Él había abierto la puerta y la miraba. Su cara expresaba miedo, solo miedo.

—¡Espera, Karl! —gritó—. ¡Solo un momento!

—¿Qué más quieres?

—No sé qué más quiero, Karl, ¿te quies marchar así? ¿Quies marcharte de verdá tan enfadao?

—¡Yo no estaba enfadado!

—Yo no sé lo qu’e dicho. Estaba hecha una fiera, t’e esperao demasiao tiempo. No te vayas, Karl, espera un poco…

—Espero… —dijo él, maldiciéndose por esperar aún. Porque ahora tenía que marcharse, tenía que marcharse, tenía que marcharse, o todo empezaría de nuevo.

—Karl —dijo ella, acercándosele mucho. De pronto le brillaban los ojos, sus mejillas habían recobrado el color—. Karl, no hagas eso, no te vayas así. Karl, tú sabes… —Levantó su mano temblorosa y le agarró por la cabeza, como si quisiera inclinarla hacia ella.

Él se apartó deprisa.

—No, Rieke, te lo ruego, todo ha terminado…

—¡Esto no ha terminao, Karl —dijo ella y volvió a acercarse—. Yo sé que esto no pue haber terminao. Te quiero demasiao como pa eso. Créeme, Karl, volverás a acostumbrarte… Hemos pasao muy buenos tiempos, Karl…

—¡No! —respondió él, haciendo un esfuerzo—. Nunca hemos pasado buenos tiempos, Rieke, nunca hemos congeniado. Tú pensaste desde el principio que yo me acostumbraría. Pero nunca me acostumbré, siempre te decepcioné…

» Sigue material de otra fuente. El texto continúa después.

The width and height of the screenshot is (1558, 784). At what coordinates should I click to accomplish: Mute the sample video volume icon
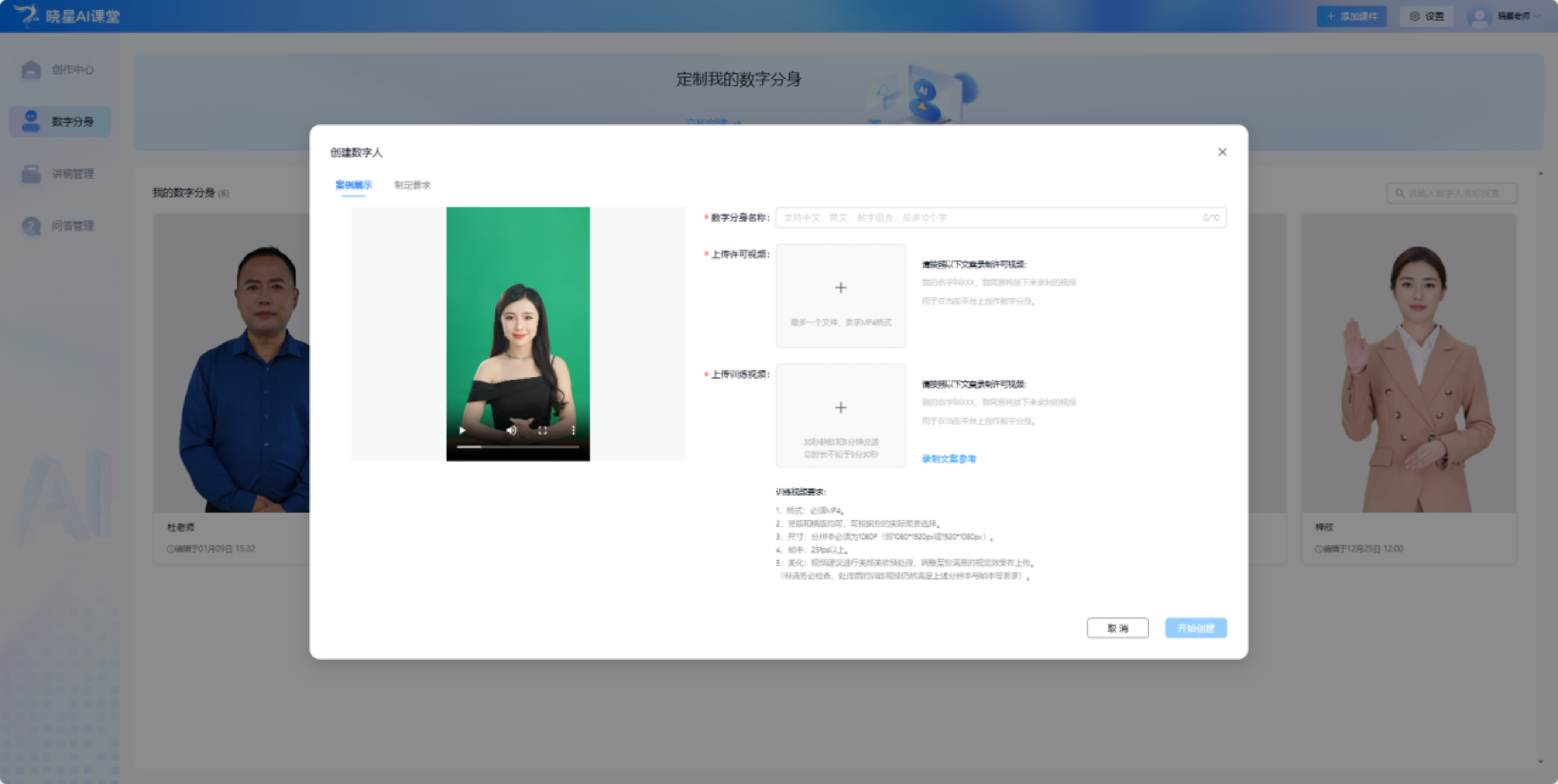click(511, 430)
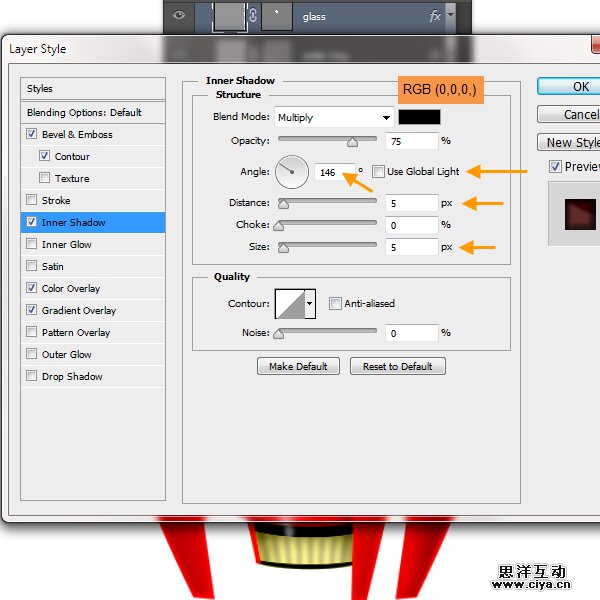This screenshot has height=600, width=600.
Task: Click the angle dial control
Action: click(x=292, y=172)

—¡Y qué más da eso, Karl! —susurró ella—. ¡Si te queas conmigo, pues decepcionarme to lo que quieras! —Ella se había pegado ahora completamente a él, sus brazos le rodeaban el cuello, su boca se alzaba hacia él, y sus labios volvían a ser turgentes y rojos.

—Rieke —le dijo a aquel rostro cercano, enamorado—, Rieke, esta misma mañana me ha tenido en sus brazos otra mujer, y a ella sí la he besado con gusto…

Ella profirió un grito desgarrador. Karl sintió cómo se desplomaba en sus brazos. Miró su rostro inconsciente, suavemente dejó que resbalase hasta el suelo. Miró a su alrededor, sin saber qué hacer. No podía permanecer allí. No podía esperar a que recuperase el conocimiento.

—¡Kalli! —gritó—. ¡Kalli!

Nunca había llamado a su amigo en balde, y también en esta ocasión acudió.

—¡Kalli! —gritó—. ¡Ahí! ¡Rieke! ¡Todo ha terminado! No volveré jamás…

Abrió la puerta. Kalli lo miraba furioso y desesperado.

—¡Por lo menos, levántala! —gritó—. ¡Por lo menos, levántala!

—¡No puedo! —gritó Karl Siebrecht, perdiéndose en la noche.